Dans l'attaque chimique présumée en Syrie, Trump fait planer la menace militaire alors que Moscou dénonce une "mise en scène" 

Donald Trump est remonté! Alors qu'une réunion du Conseil de sécurité de l'ONU se tenait en urgence ce lundi soir, le président américain a fait savoir qu'il allait prendre une décision radicale après l'attaque qui a eu lieu en Syrie. La France et le Royaume-Uni devraient probablement s'y allier. 

Pour Donald Trump, il n'y a que très peu de doutes sur les responsables de l'attaque perpétrée samedi en Syrie, qui a fait, selon les casques Blancs et l’ONG Syrian American Medical Society, plus de 40 morts en Ghouta orientale. Le président américain vient de qualifier cette attaque contre Douma "d'odieuse" et a largement pointé du doigt la Russie et une possible implication de Poutine dans cette attaque chimique.

Une réunion d'urgence

Lors de la réunion du Conseil de sécurité de l'ONU de ce lundi soir, réclamée notamment par les États-Unis, la France et le Royaume-Uni, Trump a promis qu'il donnerait une réponse imminente: "Nous prendrons des décisions majeures dans les 24 à 48 heures", a-t-il annoncé. Dimanche, il annonçait déjà la couleur en twittant qu'il y aurait "un prix élevé à payer". C'est d'ailleurs la première fois depuis son entrée en fonction que Donald Trump avait directement critiqué Vladimir Poutine, l'accusant de complicité avec Bachar el-Assad. Pour François Delattre, l’ambassadeur français à l’ONU, "il n'existe aucun doute sur les auteurs de cette nouvelle attaque", impliquant évidemment le régime syrien. La Russie, quant à elle, continue de démentir le recours à des armes chimiques par le régime syrien à Douma.

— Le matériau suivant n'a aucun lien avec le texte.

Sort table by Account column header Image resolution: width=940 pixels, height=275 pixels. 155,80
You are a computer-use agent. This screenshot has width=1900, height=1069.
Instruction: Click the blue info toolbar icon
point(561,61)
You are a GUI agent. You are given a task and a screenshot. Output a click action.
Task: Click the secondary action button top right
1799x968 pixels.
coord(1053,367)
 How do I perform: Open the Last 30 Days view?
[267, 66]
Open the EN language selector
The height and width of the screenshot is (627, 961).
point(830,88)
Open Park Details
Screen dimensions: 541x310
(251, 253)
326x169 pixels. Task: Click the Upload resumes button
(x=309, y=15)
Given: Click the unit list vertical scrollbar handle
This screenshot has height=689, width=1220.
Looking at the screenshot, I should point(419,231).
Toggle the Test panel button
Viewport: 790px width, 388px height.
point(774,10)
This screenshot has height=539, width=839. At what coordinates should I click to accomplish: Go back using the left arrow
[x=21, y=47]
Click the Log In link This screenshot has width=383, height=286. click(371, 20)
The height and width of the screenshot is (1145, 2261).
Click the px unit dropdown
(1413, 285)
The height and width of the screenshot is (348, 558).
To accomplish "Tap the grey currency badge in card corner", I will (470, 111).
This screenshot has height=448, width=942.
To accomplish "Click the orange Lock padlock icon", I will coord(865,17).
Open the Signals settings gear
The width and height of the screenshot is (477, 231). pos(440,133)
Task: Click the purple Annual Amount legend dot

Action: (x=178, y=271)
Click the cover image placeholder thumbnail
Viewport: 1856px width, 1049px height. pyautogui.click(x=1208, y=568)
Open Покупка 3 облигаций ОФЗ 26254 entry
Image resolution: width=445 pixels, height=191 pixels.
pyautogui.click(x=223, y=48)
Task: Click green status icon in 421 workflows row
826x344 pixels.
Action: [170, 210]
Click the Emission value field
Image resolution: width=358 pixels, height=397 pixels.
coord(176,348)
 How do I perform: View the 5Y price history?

Le régime syrien tenu pour responsable

Le trio occidental s'affichait uni face à la Russie pour montrer qu’il a essayé toutes les options diplomatiques avant un éventuel recours aux armes. Selon eux, la Syrie n'a pu ignorer les bombardements aériens du régime Assad. C'est pourquoi, les États-Unis ont fait circuler un projet de résolution, réclament la création d'un nouveau "mécanisme d'enquête indépendant des Nations unies" sur le recours aux armes chimiques en Syrie. S'ils font planer la menace d'une riposte militaire contre le régime syrien, ils pourraient attendre, pour passer à l'acte, un vote au Conseil de sécurité de l'ONU, qui aura probablement lieu ce mardi.

La Russie nie en bloc

De son côté, l'ambassadeur russe Vassily Nebenzia a d'ors et déjà rejeté ce projet de résolution, arguant que celui-ci contient des "éléments inacceptables empirant les choses". Pour Richard Gowan, membre du Conseil Européen des relations internationales, "cela donnera aux États-Unis et peut-être à la France une excuse pour une action militaire".